Not Legal Advice on AI Training Data in Japan

Community Article Published May 25, 2024

This article was originally written and will be kept up to date at the Shisa Wiki page on Training Data in Japan

As the title suggests, this is not legal advice, but it's my current best understanding of the present legal landscape for AI training data in Japan. My background is as an software developer with a long-standing (25y+) interest in IP law as it applies to (free/open source software, GNU, Creative Commons, software patents, etc.) and I've spelunked through the applicable sections of the Japanese Civil and Commercial Codes, but am not an expert in Japanese law.

Copyright

Currently, per Japanese copyright law (PDF), re-affirmed as current policy in April 2023 by Keiko Nagaoka, the Japanese Minister of Education, Culture, Sports, Science, and Technology, states that all works are permitted to be used for the purposes of AI training.

In March 2024, the Japan Agency for Cultural Affairs (ACA) published their latest draft document on AI and Copyright (see also this summary. METI has their own documents/working group as well). See also the notes of the Japanese AI Strategy Council.

Here's some more analysis and color on this:

Terms of Service and Synthetic Data

In Japanese AI Twitter, I've noticed a lot of confusion/worries about using synthetic data generated by models due to Terms of Service violations (eg, OpenAI's Terms of Service and the like). It's important to understand that Terms of Service (TOS) is a contract that binds two agreeing parties (see privity of contract or the Japanese term 契約上の関係 (Keiyaku-jō no Kankei)) and a third party cannot be bound to (or break) a TOS they haven't agreed to. Note, that Terms of Service (as its name implies) specifically regulates "access and use" of the service (not the generated output itself).

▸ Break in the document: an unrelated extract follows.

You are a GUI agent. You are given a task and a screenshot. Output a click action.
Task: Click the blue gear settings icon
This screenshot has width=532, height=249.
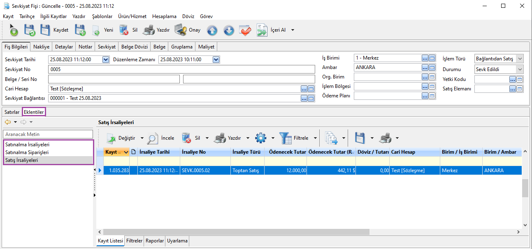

While as a matter of course, everyone should respect the TOS that they agreed to with their service provider (or suffer potential liability/consequences), any data generated by a third party, whether synthetic or not, simply falls within the same copyright laws/policies in your jurisdiction and does not have any additional licensing or legal terms automatically applied to it.

Notes:

  • There has been a recent trend of using synthetic data generated from completely open models (eg Mistral or CALM2-7B models). While this allows a developer to train their own models without TOS worries, from a practical standpoint, the current state of open models are much weaker, and currently generate poorer synthetic data without necessarily providing much other legal benefit.

  • eg, as mentioned, due to the contractual nature of TOS, the idea of TOS transitivity or any downstream "data contamination" doesn't apply, but if it did, using any open models won't help, as they all contain large amounts of TOS constrained data (including in OpenAI's models, of course). Note, if an argument is made that it's the responsibility (of either party) to police/control all downstream usage of generated content in perpetuity/ad infinitum, that would fall under Article 133 of the Japanese Civil Code: "第百三十三条 不能の停止条件を付した法律行為は、無効とする。" - "A juristic act that is subject to an impossible suspension condition shall be invalid."